In 2004 the government of Ghana embarked on a major initiative that would change the face of the nation’s pension system for the better. This pension reform commenced with the establishment of a Presidential Commission on Pensions by President J.A Kuffuor. The commission submitted its findings to the government in March 2006.

 

Among other things, the commission recommended the creation of a three-tier pension scheme that would replace the existing SSNIT pension and the CAP 30 schemes. Having accepted almost all of the commission’s recommendations, the government set up a Pension Reform Implementation Committee and hired a Project Consultant to implement the commission’s recommendations.  The implementation committee’s work resulted in the National Pension Reform Bill that was presented to Parliament and subsequently passed by the legislature in October 2008. The Bill was signed into law by President Kuffuor on December 12th 2008. A regulatory body, the National Pensions Regulatory Authority, was set up to oversee the efficient administration of pension schemes under this law, the National Pensions Act, 2008 (Act 766).
The new three-tier pension system consists of two mandatory schemes and one voluntary scheme.    Tier-1 is a mandatory Defined Benefit pension scheme (benefits are based on a formula) that will be managed by a restructured SSNIT. Tiers 2 and 3 are Defined Contribution pension schemes (benefits are based on contributions and returns on investments) and will be managed by private service providers. Whilst tier-2 is mandatory, tier-3 is voluntary. Under the law, employers would make monthly contributions of 13% of workers salary into the mandatory schemes whiles workers make a monthly contribution of 5.5% into same – making a total of 18.5% mandatory contribution. These contributions are tax deductible, meaning no taxes are paid on this 18.5% of a worker’s salary contributed toward pension. Up to an additional 16.5% of a worker’s salary contributed into the voluntary tier-3 scheme would also be tax deductible. Thus, the new pension system treats up to 35% of workers’ salaries as tax deductible. Beyond, this 35%, workers can make additional voluntary contributions (AVCs) but these will not have tax reliefs.

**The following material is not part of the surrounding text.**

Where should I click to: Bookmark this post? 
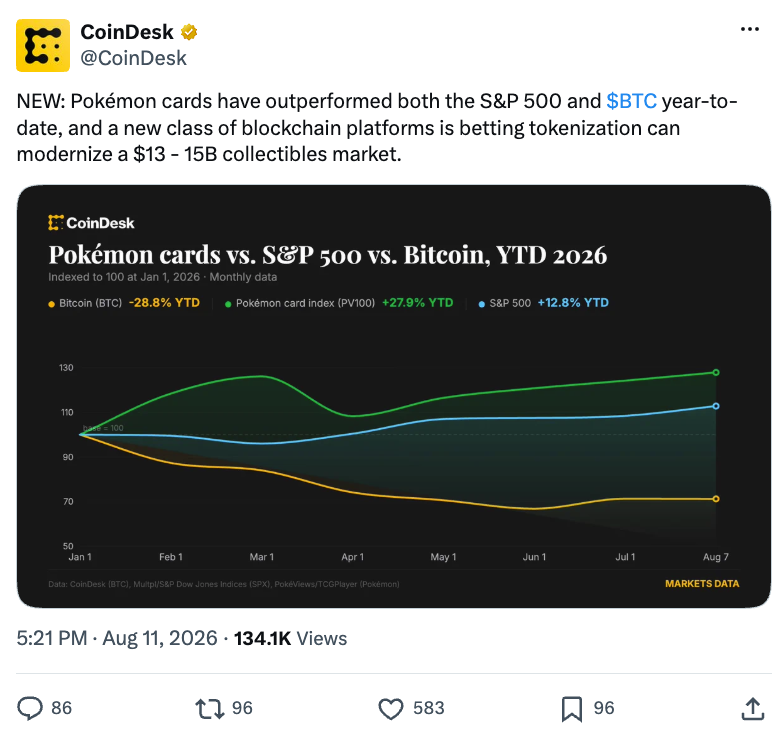(x=572, y=709)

Globally, Income Replacement Ratio is hardly 100%. According to Mr. Aidoo Mensah who is a seasoned Actuary, adequacy tests carried out on the new pension system indicate that the first and second tier mandatory schemes will provide an Income Replacement Ratio of between 74% and 79%.  A voluntary contribution of just 5% will provide a further 20% to 25% Income Replacement Rate. Clearly, those who choose to make the maximum 16.5% voluntary contributions will have more than 100% of the preretirement incomes replaced (not inflation adjusted). Considering our socio-economic environment as Ghanaians, it is untrue that one’s income needs reduce in retirement. Talk about family and community obligations such as out-doorings, funerals, supporting the education and livelihoods of nieces and nephews (distant and close) to mention a few. In Ghana any pension that ensures an Income Replacement Ratio of as close to 100% as possible is what we need and that is what schemes under Act 766 provide.
Another attribute of the new law is the provisions made for workers in the informal sector such as traders, farmers, fishermen, drivers, tailors, hairdressers, drinking and chop bar operators etc. Workers in this sector constitute a large majority (about 85%) of Ghana’s workforce. Any pension system that ignores the retirement needs of players in this sector cannot be considered a serious and adequate system. Under the law the informal sector will have two accounts; a retirement account (which will provide benefits on retirement) and a personal savings account with rules for redemption/withdrawal prior to retirement. Like workers in the formal sector, our countrymen in the informal sector can also look forward to a secured, stress-free   retirement.
Nothing can aptly be written about the new pensions system without stating the micro and macro economic impact on Ghana as a nation. A lot has been written about oil and its potential economic impact on our nation. Whilst this writer makes no attempt to dispute any of the written potential national gains from oil, I believe that the benefits from pensions are potentially much more substantial. For one thing, real money will be in the hands of real people (all workers) when they retire – not a few. This will undoubtedly lead to retirement security and to a large extent financial independence on the part of the Ghanaian retiree.
As a nation, the pool of funds that will be made available from pension contributions will serve as a source of much needed short and medium-to-long term financing for the development of our mortgage, money, capital and insurance markets. Expansion in these areas mean more temporary and permanent jobs for the citizenry, increased income taxes and more revenue from capital gains and corporate taxes paid to government. Ultimately increased government revenue should mean more self-reliance funding for education, health and infrastructural development and less dependency of foreign aid.
No matter how one looks at it, this is a good law that deserves commendation. Much more so because, the reform was treated by the Parliament of Ghana in a very non-partisan manner. This does not happen often. Additionally, the reform was started and passed into law by President J. A. Kuffuor but implementation begun under President J.E.A Mills. As a nation let us encourage all stakeholders, especially workers in the informal sector, to embrace and contribute our pensions into the three-tier pension system.